Doch es kam anders: Der Bankmitarbeiter reagierte geistesgegenwärtig und rief den Filialleiter an, da er das bei solchen Summen tun müsse. Dieser rief die Polizei an und alarmierte die übrigen Bankmitarbeiter, die das Gebäude daraufhin verließen.
Die Polizei schickte rund 300 Einsatzkräfte zum Tatort. In der Nacht ließ der Täter die Geisel frei und ergab sich. Während der fast zehn Stunden bis zur Aufgabe habe er die Geisel "sehr anständig" behandelt, sagte Sindberg. Er habe stets betont, dass er dem Mann nichts antun wolle.

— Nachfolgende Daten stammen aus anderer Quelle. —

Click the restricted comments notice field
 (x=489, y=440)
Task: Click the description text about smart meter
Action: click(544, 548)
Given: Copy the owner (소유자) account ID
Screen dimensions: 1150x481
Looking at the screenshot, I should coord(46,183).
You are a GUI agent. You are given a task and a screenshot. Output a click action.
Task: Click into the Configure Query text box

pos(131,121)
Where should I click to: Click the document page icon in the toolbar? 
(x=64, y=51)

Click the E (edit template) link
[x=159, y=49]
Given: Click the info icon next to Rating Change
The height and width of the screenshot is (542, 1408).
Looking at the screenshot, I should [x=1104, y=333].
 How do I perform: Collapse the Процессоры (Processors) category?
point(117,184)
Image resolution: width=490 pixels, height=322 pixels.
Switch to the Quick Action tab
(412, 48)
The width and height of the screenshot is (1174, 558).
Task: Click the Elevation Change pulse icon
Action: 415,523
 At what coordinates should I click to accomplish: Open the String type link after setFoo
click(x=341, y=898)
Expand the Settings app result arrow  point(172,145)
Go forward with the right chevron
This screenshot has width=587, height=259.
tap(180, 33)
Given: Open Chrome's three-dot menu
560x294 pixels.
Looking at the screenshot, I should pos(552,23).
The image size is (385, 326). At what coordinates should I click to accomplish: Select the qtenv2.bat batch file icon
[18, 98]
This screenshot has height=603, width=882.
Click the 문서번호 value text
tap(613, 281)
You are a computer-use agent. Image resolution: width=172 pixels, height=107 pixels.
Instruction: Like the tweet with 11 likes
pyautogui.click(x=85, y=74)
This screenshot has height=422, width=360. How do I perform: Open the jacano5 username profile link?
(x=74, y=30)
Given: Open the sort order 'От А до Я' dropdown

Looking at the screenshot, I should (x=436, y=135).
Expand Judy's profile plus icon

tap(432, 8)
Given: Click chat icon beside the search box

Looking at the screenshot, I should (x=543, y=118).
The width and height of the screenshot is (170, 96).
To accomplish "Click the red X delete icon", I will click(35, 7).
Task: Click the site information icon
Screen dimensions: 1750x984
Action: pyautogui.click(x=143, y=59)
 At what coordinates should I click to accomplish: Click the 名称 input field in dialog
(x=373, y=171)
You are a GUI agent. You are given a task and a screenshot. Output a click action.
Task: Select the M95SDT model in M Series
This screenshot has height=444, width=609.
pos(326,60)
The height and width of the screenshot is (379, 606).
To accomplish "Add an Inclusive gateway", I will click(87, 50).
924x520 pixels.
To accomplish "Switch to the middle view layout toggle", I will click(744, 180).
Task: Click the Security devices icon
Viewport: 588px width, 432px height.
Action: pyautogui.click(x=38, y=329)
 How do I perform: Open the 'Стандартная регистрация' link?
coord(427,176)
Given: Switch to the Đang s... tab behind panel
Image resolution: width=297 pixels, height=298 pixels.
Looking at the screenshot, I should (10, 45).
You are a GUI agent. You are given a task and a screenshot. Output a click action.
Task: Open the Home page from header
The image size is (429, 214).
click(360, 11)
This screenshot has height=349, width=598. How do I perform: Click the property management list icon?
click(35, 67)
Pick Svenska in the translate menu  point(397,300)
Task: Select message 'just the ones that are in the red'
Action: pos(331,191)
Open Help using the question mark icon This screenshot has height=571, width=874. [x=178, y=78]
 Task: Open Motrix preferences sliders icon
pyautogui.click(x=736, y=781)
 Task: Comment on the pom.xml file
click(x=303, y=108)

Bei den stundenlangen Verhandlungen mit dem Täter sei klar geworden, "dass er selbst mit der Situation nicht ganz glücklich war", sagte Sindberg. Dem Täter sei wohl selbst nicht klar gewesen, wie er aus der Situation wieder herauskomme: "Konkrete Vorstellungen schien er da nicht zu haben."
Im Verlauf der Geiselnahme waren die Geldforderungen des Täters laut Polizei ständig gestiegen - von zunächst 100.000 Euro auf eine halbe Million Euro bis auf eine Million Euro. Außerdem verlangte er einen Fluchtwagen. Seinen Forderungen verlieh er Nachdruck mit der Drohung, eine Bombe zu zünden. Der vermeintliche Sprengstoff entpuppte sich schließlich als drei Kilogramm Mehl. Bewaffnet war er mit einer Schreckschusspistole.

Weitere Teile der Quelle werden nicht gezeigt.